Last year, Harvard University allocated 14 percent of its $35.7 billion endowment fund to hedge fund strategies, but managed these internally rather than through outside managers. This according to a recent Bloomberg article by Nir Kaissar.
The article explains that this departure from the traditional endowment model (used by peers such as Yale and Columbia universities) represented an effort by Harvard to retain the typical management fees (2 percent) for its own coffers. Unfortunately, however, the plan has been costly for the university (see chart below):
But change is underway, writes Kaissar. Harvard has hired Nirmal Narvekar, the former chief executive of Columbia University’s endowment, who plans to “eliminate Harvard’s internally run hedge fund strategies by the end of fiscal year 2017 and replace them with outside managers.”
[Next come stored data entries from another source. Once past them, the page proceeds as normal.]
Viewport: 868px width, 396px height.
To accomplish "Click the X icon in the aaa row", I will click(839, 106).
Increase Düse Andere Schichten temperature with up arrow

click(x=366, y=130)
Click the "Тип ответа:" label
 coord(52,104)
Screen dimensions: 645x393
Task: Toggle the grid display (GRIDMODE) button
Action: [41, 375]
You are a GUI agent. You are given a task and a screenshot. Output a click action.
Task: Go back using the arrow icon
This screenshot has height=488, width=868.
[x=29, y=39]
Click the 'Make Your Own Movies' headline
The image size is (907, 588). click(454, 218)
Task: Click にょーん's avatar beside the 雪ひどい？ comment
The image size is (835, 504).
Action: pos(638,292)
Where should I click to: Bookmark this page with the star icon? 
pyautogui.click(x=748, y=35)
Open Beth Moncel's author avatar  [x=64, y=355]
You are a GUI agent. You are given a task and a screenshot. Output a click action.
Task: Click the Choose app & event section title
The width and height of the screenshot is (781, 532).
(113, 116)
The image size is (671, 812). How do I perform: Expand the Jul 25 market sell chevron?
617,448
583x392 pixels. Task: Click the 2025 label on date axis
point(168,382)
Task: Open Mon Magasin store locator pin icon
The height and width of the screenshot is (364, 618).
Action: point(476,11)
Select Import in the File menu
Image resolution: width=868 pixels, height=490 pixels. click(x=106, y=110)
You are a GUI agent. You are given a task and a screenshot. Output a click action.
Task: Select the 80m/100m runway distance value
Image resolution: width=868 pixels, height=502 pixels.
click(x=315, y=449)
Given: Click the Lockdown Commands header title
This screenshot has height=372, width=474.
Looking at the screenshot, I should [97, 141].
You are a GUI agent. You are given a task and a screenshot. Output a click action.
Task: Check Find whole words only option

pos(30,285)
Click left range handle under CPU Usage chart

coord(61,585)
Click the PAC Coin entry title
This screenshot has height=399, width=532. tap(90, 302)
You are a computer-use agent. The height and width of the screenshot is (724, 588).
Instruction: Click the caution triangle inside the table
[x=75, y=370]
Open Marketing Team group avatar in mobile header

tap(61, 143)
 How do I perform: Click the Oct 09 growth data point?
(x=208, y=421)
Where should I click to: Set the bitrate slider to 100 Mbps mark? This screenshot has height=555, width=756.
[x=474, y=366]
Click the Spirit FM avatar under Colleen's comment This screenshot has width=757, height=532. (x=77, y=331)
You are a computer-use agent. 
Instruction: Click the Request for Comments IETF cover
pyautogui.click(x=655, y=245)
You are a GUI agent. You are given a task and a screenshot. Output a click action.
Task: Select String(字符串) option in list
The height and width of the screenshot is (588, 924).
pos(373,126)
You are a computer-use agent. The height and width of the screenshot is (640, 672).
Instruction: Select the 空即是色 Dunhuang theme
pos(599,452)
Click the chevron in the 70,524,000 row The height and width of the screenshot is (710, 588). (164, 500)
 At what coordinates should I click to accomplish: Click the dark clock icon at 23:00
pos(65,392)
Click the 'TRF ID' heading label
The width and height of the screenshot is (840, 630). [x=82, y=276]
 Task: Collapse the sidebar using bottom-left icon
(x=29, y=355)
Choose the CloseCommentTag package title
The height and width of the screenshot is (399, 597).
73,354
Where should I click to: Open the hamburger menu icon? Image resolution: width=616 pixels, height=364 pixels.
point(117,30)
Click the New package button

Kaissar explains that the increase in hedge fund popularity over the last ten years has “crushed returns” but adds he “wouldn’t count Harvard out.” The top decile of funds in the HFRI index (an equal-weighted index of hedge funds), he reports, returned 41.4 percent annually from 2007 to 2015 compared with 3.1 percent for the entire index and a negative 26.1 percent annually for the bottom decile.
“Granted,” says Kaissar, “finding the best-performing hedge funds in advance is notoriously difficult. But Harvard will have access to any hedge fund manager it wants, subject to capacity—an advantage few investors enjoy.”